> [Given instruction]
Recast the material below as a JSON list of strings, one string per line, leaving out blank lines.

── Extracted records ──

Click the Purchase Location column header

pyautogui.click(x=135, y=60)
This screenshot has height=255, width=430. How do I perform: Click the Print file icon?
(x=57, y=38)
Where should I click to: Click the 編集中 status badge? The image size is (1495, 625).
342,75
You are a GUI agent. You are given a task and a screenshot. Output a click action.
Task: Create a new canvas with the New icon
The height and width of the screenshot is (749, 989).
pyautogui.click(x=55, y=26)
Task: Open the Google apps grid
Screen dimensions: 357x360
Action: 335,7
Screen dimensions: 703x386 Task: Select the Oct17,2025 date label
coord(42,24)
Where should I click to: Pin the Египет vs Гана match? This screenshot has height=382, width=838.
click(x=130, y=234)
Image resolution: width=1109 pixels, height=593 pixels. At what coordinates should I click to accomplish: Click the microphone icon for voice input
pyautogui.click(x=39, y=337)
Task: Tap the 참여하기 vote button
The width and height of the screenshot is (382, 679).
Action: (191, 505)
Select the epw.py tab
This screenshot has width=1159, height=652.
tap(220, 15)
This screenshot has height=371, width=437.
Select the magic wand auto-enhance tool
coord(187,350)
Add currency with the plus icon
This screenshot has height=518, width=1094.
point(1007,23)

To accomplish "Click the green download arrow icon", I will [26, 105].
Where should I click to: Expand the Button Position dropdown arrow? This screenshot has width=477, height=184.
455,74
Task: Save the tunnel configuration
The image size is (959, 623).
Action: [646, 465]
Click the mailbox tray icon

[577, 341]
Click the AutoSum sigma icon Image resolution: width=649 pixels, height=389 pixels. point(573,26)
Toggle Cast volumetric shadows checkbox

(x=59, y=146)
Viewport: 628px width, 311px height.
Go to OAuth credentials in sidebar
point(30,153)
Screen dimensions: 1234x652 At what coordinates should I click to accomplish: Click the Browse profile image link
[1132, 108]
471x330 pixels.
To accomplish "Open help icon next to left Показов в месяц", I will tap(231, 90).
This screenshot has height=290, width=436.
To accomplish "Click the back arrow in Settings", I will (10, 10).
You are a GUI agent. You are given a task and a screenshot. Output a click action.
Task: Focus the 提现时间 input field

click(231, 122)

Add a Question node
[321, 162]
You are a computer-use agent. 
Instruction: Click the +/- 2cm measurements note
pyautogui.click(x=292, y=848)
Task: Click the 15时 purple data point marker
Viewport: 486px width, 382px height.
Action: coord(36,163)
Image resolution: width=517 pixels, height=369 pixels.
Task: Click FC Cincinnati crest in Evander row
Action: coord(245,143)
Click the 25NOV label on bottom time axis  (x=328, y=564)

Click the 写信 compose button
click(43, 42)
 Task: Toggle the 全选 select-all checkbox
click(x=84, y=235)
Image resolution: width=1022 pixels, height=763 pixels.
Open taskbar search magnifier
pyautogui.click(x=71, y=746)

───

> [The result]
[
  "Click the Purchase Location column header",
  "pyautogui.click(x=135, y=60)",
  "This screenshot has height=255, width=430. How do I perform: Click the Print file icon?",
  "(x=57, y=38)",
  "Where should I click to: Click the 編集中 status badge? The image size is (1495, 625).",
  "342,75",
  "You are a GUI agent. You are given a task and a screenshot. Output a click action.",
  "Task: Create a new canvas with the New icon",
  "The height and width of the screenshot is (749, 989).",
  "pyautogui.click(x=55, y=26)",
  "Task: Open the Google apps grid",
  "Screen dimensions: 357x360",
  "Action: 335,7",
  "Screen dimensions: 703x386 Task: Select the Oct17,2025 date label",
  "coord(42,24)",
  "Where should I click to: Pin the Египет vs Гана match? This screenshot has height=382, width=838.",
  "click(x=130, y=234)",
  "Image resolution: width=1109 pixels, height=593 pixels. At what coordinates should I click to accomplish: Click the microphone icon for voice input",
  "pyautogui.click(x=39, y=337)",
  "Task: Tap the 참여하기 vote button",
  "The width and height of the screenshot is (382, 679).",
  "Action: (191, 505)",
  "Select the epw.py tab",
  "This screenshot has width=1159, height=652.",
  "tap(220, 15)",
  "This screenshot has height=371, width=437.",
  "Select the magic wand auto-enhance tool",
  "coord(187,350)",
  "Add currency with the plus icon",
  "This screenshot has height=518, width=1094.",
  "point(1007,23)",
  "To accomplish \"Click the green download arrow icon\", I will [26, 105].",
  "Where should I click to: Expand the Button Position dropdown arrow? This screenshot has width=477, height=184.",
  "455,74",
  "Task: Save the tunnel configuration",
  "The image size is (959, 623).",
  "Action: [646, 465]",
  "Click the mailbox tray icon",
  "[577, 341]",
  "Click the AutoSum sigma icon Image resolution: width=649 pixels, height=389 pixels. point(573,26)",
  "Toggle Cast volumetric shadows checkbox",
  "(x=59, y=146)",
  "Viewport: 628px width, 311px height.",
  "Go to OAuth credentials in sidebar",
  "point(30,153)",
  "Screen dimensions: 1234x652 At what coordinates should I click to accomplish: Click the Browse profile image link",
  "[1132, 108]",
  "471x330 pixels.",
  "To accomplish \"Open help icon next to left Показов в месяц\", I will tap(231, 90).",
  "This screenshot has height=290, width=436.",
  "To accomplish \"Click the back arrow in Settings\", I will (10, 10).",
  "You are a GUI agent. You are given a task and a screenshot. Output a click action.",
  "Task: Focus the 提现时间 input field",
  "click(231, 122)",
  "Add a Question node",
  "[321, 162]",
  "You are a computer-use agent. ",
  "Instruction: Click the +/- 2cm measurements note",
  "pyautogui.click(x=292, y=848)",
  "Task: Click the 15时 purple data point marker",
  "Viewport: 486px width, 382px height.",
  "Action: coord(36,163)",
  "Image resolution: width=517 pixels, height=369 pixels.",
  "Task: Click FC Cincinnati crest in Evander row",
  "Action: coord(245,143)",
  "Click the 25NOV label on bottom time axis  (x=328, y=564)",
  "Click the 写信 compose button",
  "click(43, 42)",
  " Task: Toggle the 全选 select-all checkbox",
  "click(x=84, y=235)",
  "Image resolution: width=1022 pixels, height=763 pixels.",
  "Open taskbar search magnifier",
  "pyautogui.click(x=71, y=746)"
]